===== GIVEN ENTRIES =====
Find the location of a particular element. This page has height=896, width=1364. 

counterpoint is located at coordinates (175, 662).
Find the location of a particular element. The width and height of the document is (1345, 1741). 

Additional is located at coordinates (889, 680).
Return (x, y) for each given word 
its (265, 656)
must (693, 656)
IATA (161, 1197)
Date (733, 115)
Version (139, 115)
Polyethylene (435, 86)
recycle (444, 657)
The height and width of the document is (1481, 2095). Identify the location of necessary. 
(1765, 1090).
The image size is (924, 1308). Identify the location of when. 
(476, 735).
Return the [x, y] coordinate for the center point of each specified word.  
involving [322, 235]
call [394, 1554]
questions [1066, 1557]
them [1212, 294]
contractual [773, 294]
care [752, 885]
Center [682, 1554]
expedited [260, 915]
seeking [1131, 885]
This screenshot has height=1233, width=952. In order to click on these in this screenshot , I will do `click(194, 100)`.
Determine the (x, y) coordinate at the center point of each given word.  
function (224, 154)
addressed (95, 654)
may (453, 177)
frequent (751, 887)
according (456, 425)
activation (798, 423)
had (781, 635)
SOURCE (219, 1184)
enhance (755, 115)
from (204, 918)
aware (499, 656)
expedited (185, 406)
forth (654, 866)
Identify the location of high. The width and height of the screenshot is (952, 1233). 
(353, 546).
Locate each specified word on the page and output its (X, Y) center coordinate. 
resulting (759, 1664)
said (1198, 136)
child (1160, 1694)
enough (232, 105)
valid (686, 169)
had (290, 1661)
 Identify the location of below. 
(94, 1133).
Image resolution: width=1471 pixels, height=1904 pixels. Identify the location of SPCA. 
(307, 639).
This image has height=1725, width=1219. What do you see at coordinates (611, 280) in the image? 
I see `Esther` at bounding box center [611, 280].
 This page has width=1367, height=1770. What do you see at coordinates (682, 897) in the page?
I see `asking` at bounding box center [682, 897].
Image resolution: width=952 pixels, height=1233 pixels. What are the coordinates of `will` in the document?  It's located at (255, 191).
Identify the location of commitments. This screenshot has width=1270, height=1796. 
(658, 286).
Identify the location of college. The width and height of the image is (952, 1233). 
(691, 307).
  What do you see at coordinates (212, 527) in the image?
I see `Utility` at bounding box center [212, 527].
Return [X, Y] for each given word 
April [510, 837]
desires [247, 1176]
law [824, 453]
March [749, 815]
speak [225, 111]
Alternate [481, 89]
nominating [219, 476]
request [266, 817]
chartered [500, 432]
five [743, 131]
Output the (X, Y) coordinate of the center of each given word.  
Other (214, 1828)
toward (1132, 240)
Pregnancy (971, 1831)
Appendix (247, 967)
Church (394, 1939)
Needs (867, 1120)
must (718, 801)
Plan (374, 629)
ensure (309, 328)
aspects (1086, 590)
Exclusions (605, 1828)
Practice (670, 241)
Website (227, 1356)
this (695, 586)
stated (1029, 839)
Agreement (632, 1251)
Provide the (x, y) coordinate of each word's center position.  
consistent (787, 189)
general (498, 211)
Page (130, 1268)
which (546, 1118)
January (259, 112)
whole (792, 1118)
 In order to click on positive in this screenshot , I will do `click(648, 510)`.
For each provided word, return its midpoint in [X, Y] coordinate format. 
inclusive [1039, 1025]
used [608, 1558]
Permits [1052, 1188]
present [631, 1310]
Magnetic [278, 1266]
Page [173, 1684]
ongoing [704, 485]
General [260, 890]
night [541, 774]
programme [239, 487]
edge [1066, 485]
=====
* _GIVEN EXERCISE_:
Pick out each line of the material above that contains the word "will".

* _EXERCISE SOLUTION_:
This screenshot has height=1233, width=952. In order to click on these in this screenshot , I will do `click(194, 100)`.
Image resolution: width=952 pixels, height=1233 pixels. What are the coordinates of `will` in the document?  It's located at (255, 191).
 In order to click on positive in this screenshot , I will do `click(648, 510)`.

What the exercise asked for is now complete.